Preeti J Muire, Lauren H Mangum, Joseph C Wenke
Frontiers in Immunology 2020, 11: 1056
Single trauma injuries or isolated fractures are often manageable and generally heal without complications. In contrast, high-energy trauma results in multi/poly-trauma injury patterns presenting imbalanced pro- and anti- inflammatory responses often leading to immune dysfunction. These injuries often exhibit delayed healing, leading to fibrosis of injury sites and delayed healing of fractures depending on the intensity of the compounding traumas. Immune dysfunction is accompanied by a temporal shift in the innate and adaptive immune cells distribution, triggered by the overwhelming release of an arsenal of inflammatory mediators such as complements, cytokines and damage associated molecular patterns (DAMPs) from necrotic cells. Recent studies have implicated this dysregulated inflammation in the poor prognosis of polytraumatic injuries, however, interventions focusing on immunomodulating inflammatory cellular composition and activation, if administered incorrectly, can result in immune suppression and unintended outcomes. Immunomodulation therapy is promising but should be conducted with consideration for the spatial and temporal distribution of the immune cells during impaired healing.

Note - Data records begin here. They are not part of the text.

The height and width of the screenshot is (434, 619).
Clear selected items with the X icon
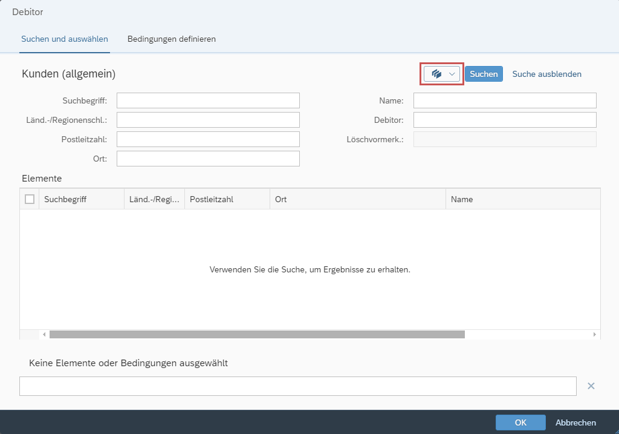591,386
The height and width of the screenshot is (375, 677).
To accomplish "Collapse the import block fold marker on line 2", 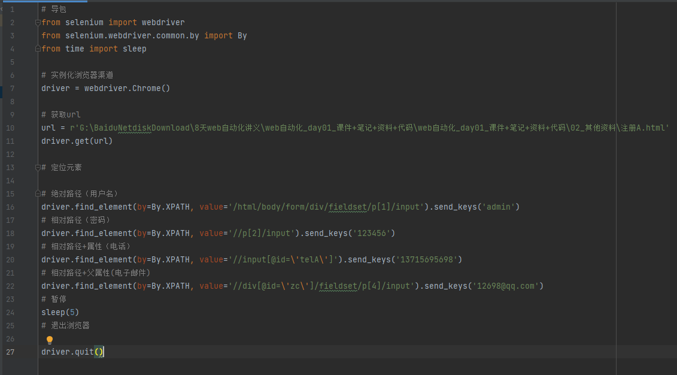I will [38, 23].
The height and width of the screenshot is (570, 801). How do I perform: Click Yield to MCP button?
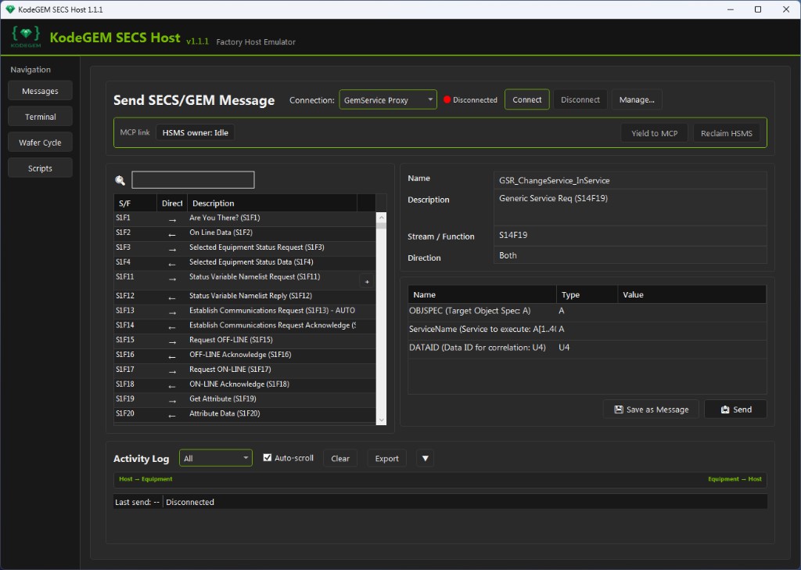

This review describes the current state of knowledge in the spatiotemporal distribution patterns of immune cells at various stages during musculoskeletal wound healing, with a focus on recent advances in the field of Osteoimmunology, a study of the interface between the immune and skeletal systems, in long bone fractures. The goals of this review are to (1) discuss wound and fracture healing processes of normal and delayed healing in skeletal muscles and long bones; (2) provide a balanced perspective on temporal distributions of immune cells and skeletal cells during healing; and (3) highlight recent therapeutic interventions used to improve fracture healing. This review is intended to promote an understanding of the importance of inflammation during normal and delayed wound and fracture healing. Knowledge gained will be instrumental in developing novel immunomodulatory approaches for impaired healing.